Problem requirements:
Only the lines from the one bearing "Given: Sort by the 描述 column arrows" through the end of the entries should be output, exactly as they stand, and pictures should be skipped.

[Records from a data collection]
▬▬▬
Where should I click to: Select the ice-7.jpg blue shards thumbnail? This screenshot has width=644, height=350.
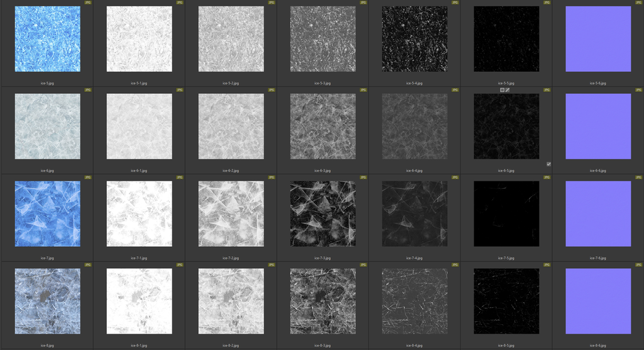coord(48,214)
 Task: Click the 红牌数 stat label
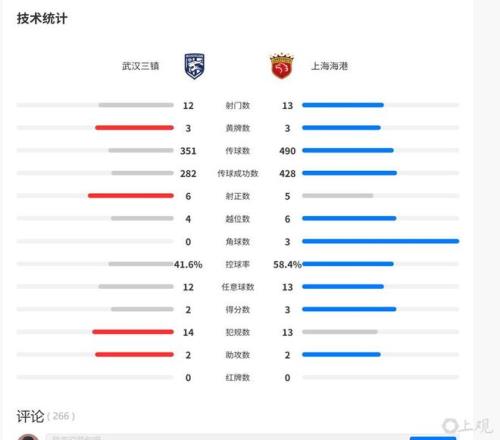[238, 378]
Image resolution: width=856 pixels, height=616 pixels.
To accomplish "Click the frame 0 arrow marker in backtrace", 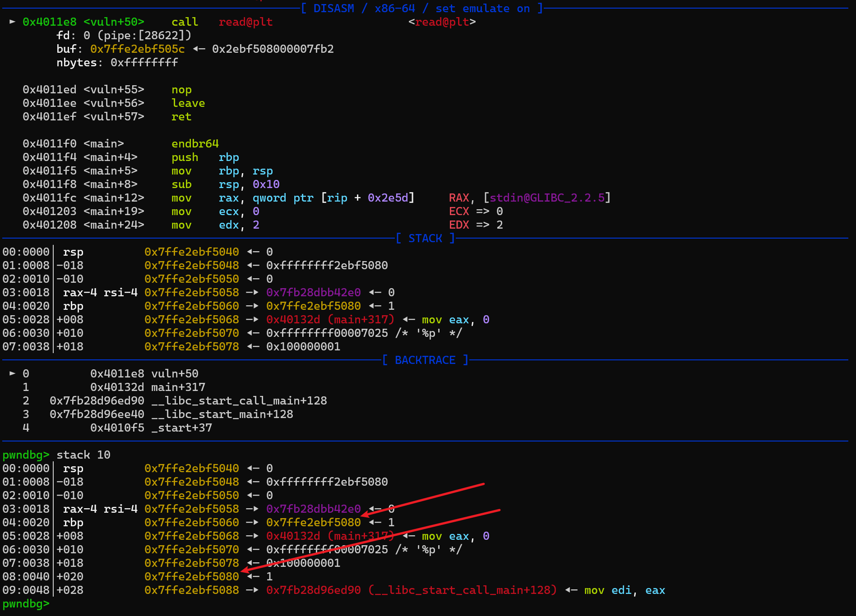I will [x=12, y=373].
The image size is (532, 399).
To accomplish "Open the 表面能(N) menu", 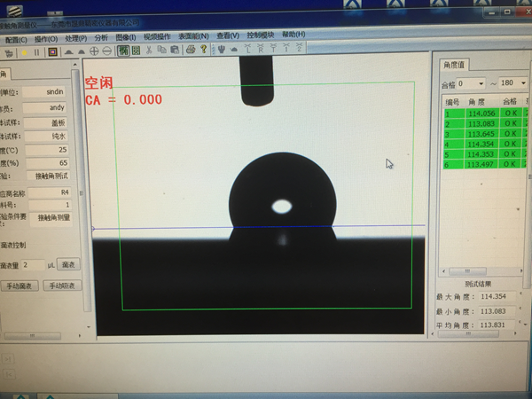I will tap(193, 36).
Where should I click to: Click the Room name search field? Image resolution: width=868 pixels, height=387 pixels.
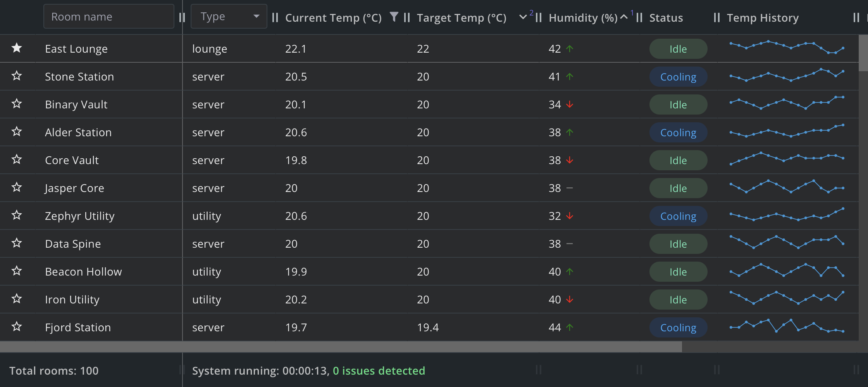pyautogui.click(x=109, y=16)
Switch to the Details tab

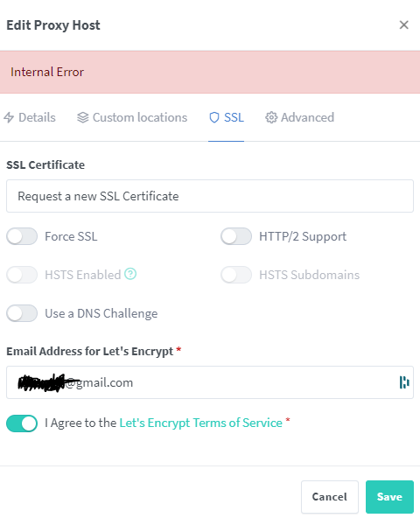(30, 117)
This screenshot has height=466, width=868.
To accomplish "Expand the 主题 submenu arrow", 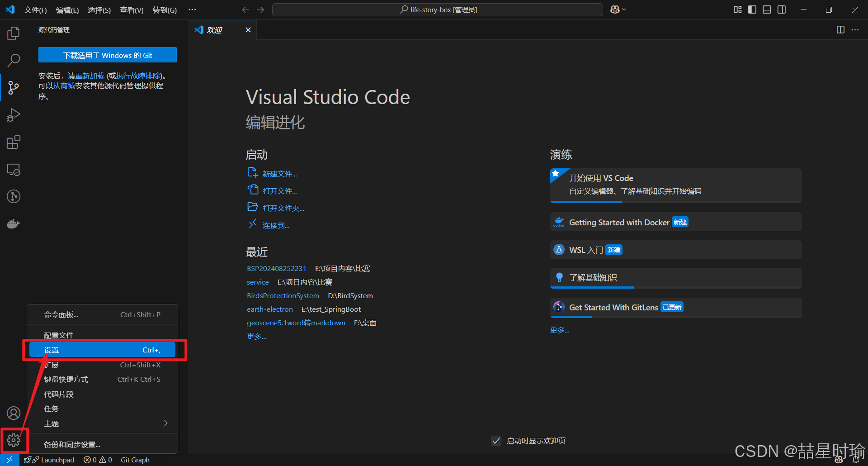I will [166, 423].
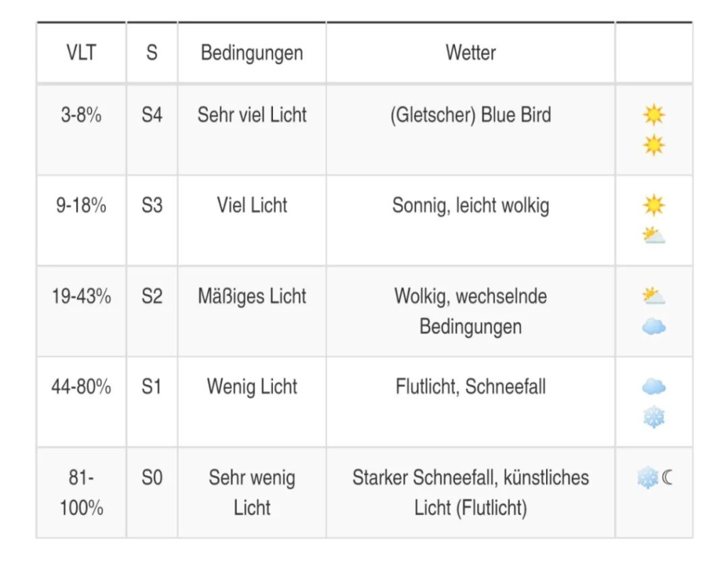Click the sun icon in S3 row
728x566 pixels.
654,205
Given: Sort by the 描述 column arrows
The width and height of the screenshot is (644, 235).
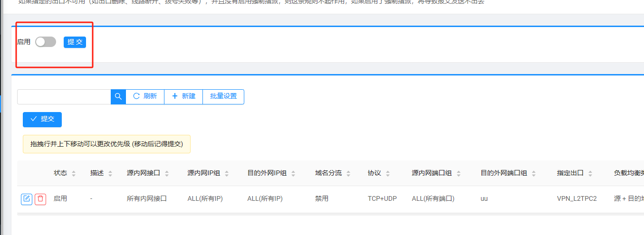Looking at the screenshot, I should [110, 174].
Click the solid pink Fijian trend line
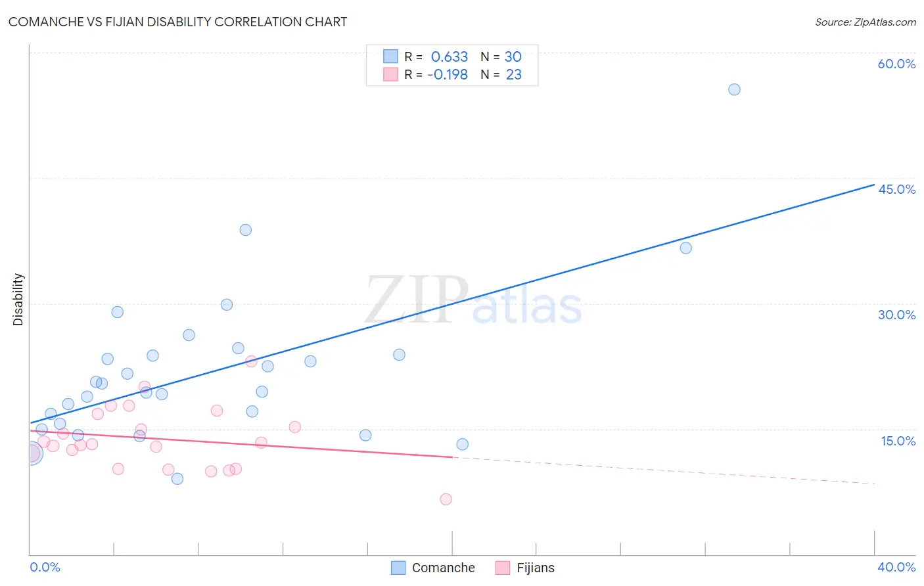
▬▬▬
Written solution:
Given: Sort by the 描述 column arrows
The width and height of the screenshot is (644, 235).
Looking at the screenshot, I should [110, 174].
Click the solid pink Fijian trend line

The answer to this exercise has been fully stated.